■ **Instructions to follow**
Could you retype every entry below exactly as written?

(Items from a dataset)

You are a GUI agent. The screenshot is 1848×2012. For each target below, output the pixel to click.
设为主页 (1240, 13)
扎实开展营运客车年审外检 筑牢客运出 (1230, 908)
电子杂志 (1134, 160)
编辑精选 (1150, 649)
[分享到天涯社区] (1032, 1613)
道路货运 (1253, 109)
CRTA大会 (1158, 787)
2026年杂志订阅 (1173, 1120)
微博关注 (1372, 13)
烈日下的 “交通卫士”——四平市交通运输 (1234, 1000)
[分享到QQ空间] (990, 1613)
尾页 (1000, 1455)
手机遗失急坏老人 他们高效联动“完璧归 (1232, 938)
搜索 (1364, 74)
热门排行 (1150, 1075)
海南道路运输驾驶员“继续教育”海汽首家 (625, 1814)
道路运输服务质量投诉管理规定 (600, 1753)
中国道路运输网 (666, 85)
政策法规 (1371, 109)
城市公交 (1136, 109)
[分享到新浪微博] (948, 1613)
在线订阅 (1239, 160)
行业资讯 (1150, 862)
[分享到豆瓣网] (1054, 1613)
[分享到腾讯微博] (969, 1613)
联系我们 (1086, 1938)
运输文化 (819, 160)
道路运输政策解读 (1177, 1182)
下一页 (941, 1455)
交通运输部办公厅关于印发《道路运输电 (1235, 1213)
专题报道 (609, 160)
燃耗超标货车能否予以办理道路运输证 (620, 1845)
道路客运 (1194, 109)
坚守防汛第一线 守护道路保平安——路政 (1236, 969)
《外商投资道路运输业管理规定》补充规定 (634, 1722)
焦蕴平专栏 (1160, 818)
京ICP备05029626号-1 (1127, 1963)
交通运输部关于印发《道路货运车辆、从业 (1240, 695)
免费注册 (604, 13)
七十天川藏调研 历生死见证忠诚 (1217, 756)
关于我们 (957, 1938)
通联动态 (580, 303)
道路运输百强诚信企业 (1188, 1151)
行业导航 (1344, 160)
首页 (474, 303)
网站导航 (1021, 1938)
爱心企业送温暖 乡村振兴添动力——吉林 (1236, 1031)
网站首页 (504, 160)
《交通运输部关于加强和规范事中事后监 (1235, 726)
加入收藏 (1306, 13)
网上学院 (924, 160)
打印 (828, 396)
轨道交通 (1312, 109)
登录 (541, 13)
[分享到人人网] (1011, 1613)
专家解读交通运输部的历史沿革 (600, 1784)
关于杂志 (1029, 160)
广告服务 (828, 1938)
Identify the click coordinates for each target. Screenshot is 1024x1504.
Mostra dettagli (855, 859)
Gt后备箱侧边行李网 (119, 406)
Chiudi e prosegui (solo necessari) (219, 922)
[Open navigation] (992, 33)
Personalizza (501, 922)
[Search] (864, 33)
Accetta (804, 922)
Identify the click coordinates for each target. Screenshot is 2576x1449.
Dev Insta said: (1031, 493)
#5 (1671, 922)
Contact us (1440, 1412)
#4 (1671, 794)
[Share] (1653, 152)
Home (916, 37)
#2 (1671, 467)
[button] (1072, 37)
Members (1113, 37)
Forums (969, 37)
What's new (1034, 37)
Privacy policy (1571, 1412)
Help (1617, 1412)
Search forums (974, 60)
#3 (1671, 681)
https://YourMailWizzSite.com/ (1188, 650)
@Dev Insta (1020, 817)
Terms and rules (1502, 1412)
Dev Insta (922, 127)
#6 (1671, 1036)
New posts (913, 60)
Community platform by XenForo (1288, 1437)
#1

■ **Answer area**
You are a GUI agent. The screenshot is 1848×2012. For each target below, output the pixel to click.
设为主页 (1240, 13)
扎实开展营运客车年审外检 筑牢客运出 (1230, 908)
电子杂志 (1134, 160)
编辑精选 (1150, 649)
[分享到天涯社区] (1032, 1613)
道路货运 (1253, 109)
CRTA大会 (1158, 787)
2026年杂志订阅 (1173, 1120)
微博关注 (1372, 13)
烈日下的 “交通卫士”——四平市交通运输 (1234, 1000)
[分享到QQ空间] (990, 1613)
尾页 (1000, 1455)
手机遗失急坏老人 他们高效联动“完璧归 (1232, 938)
搜索 (1364, 74)
热门排行 (1150, 1075)
海南道路运输驾驶员“继续教育”海汽首家 (625, 1814)
道路运输服务质量投诉管理规定 (600, 1753)
中国道路运输网 (666, 85)
政策法规 (1371, 109)
城市公交 (1136, 109)
[分享到新浪微博] (948, 1613)
在线订阅 (1239, 160)
行业资讯 (1150, 862)
[分享到豆瓣网] (1054, 1613)
[分享到腾讯微博] (969, 1613)
联系我们 (1086, 1938)
运输文化 (819, 160)
道路运输政策解读 (1177, 1182)
下一页 (941, 1455)
交通运输部办公厅关于印发《道路运输电 (1235, 1213)
专题报道 (609, 160)
燃耗超标货车能否予以办理道路运输证 (620, 1845)
道路客运 (1194, 109)
坚守防汛第一线 守护道路保平安——路政 (1236, 969)
《外商投资道路运输业管理规定》补充规定 (634, 1722)
焦蕴平专栏 (1160, 818)
京ICP备05029626号-1 (1127, 1963)
交通运输部关于印发《道路货运车辆、从业 (1240, 695)
免费注册 (604, 13)
七十天川藏调研 历生死见证忠诚 (1217, 756)
关于我们 (957, 1938)
通联动态 (580, 303)
道路运输百强诚信企业 (1188, 1151)
行业导航 (1344, 160)
首页 (474, 303)
网站导航 (1021, 1938)
爱心企业送温暖 乡村振兴添动力——吉林 (1236, 1031)
网站首页 (504, 160)
《交通运输部关于加强和规范事中事后监 (1235, 726)
加入收藏 (1306, 13)
网上学院 (924, 160)
打印 (828, 396)
轨道交通 (1312, 109)
登录 (541, 13)
[分享到人人网] (1011, 1613)
专家解读交通运输部的历史沿革 (600, 1784)
关于杂志 (1029, 160)
广告服务 (828, 1938)
Identify the click coordinates for each target. Screenshot is 1024x1504.
Mostra dettagli (855, 859)
Gt后备箱侧边行李网 (119, 406)
Chiudi e prosegui (solo necessari) (219, 922)
[Open navigation] (992, 33)
Personalizza (501, 922)
[Search] (864, 33)
Accetta (804, 922)
Identify the click coordinates for each target. Screenshot is 2576x1449.
Dev Insta said: (1031, 493)
#5 (1671, 922)
Contact us (1440, 1412)
#4 (1671, 794)
[Share] (1653, 152)
Home (916, 37)
#2 (1671, 467)
[button] (1072, 37)
Members (1113, 37)
Forums (969, 37)
What's new (1034, 37)
Privacy policy (1571, 1412)
Help (1617, 1412)
Search forums (974, 60)
#3 (1671, 681)
https://YourMailWizzSite.com/ (1188, 650)
@Dev Insta (1020, 817)
Terms and rules (1502, 1412)
Dev Insta (922, 127)
#6 (1671, 1036)
New posts (913, 60)
Community platform by XenForo (1288, 1437)
#1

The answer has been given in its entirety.